In the next post, we’ll share some preliminary ideas shaping our approach to meaningful physical education in primary schools. As always, any feedback or suggestions are most welcome, particularly from teachers who would like to share their experiences.

Responding to students’ engagement with LAMPE using reflection on- and in-action

We recently had an article accepted in the journal Professional Development in Education where our focus was on being intentional in accessing and responding to PETE students’ engagement with their learning about meaningful PE. Déirdre and Tim had felt that prior to the study, many of their ideas about students’ engagement with their learning came from casual observations of students’ body language (e.g., smiling, looks of boredom). While this has some value, it comes mainly from our own lopsided interpretations and we felt this did not go far enough to really get a sense of what our students felt about their learning – their aha moments, times of joy, their struggles, confusion and so on. Specifically, we wanted to find out how our students were engaging with the pedagogical principles of LAMPE (described here) by being more intentional in how we accessed and responded to their engagement with their learning about teaching.

Some of the things we did to be more intentional included: frequently using exit slips and other sources of written reflection that contained both open-ended and pointed questions about students’ learning; focusing small and large group discussion on students’ learning about meaningful PE, and; observing students making adaptations to the principles of LAMPE.

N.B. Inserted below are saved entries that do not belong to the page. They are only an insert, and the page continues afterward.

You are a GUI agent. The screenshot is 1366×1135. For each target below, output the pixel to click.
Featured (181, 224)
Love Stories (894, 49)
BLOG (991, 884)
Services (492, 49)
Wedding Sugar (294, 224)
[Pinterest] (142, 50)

One of the interesting outcomes of this research was seeing how we responded to our students’ engagement using aspects of reflective practice. In particular, we came to see how Déirdre and Tim did this differently but with similarly helpful outcomes. For example, Déirde tended to use students’ responses to their engagement with their learning to shape her reflection on-action – that is, how she reflected on lessons after the fact. This informed her planning for subsequent lessons. In contrast, Tim tended to use students’ responses to make decisions in the moment – reflecting in-action (and using the watch mechanism metaphor).

We don’t see much point in advocating for one type of reflection over the other but our work shows that different teachers/teacher educators can benefit equally from using various types of reflection they see as being helpful for their work and for their students’ learning. This allowed us to be more intentional in how we accessed students’ perspectives on their learning, and while we don’t feel we achieved the same extent of student voice in PE done so well by, for example, Eimear Enright and Mary O’Sullivan , we are certainly doing it better than we did before. Importantly, this has allowed us to go back to our own ideas, planning, instruction, and assessment to refine some of the things we have been working on around meaningful PE based on what our students have been telling us.  You can access the full text of the article on the PDE website here or the accepted full-text on our Publications page here.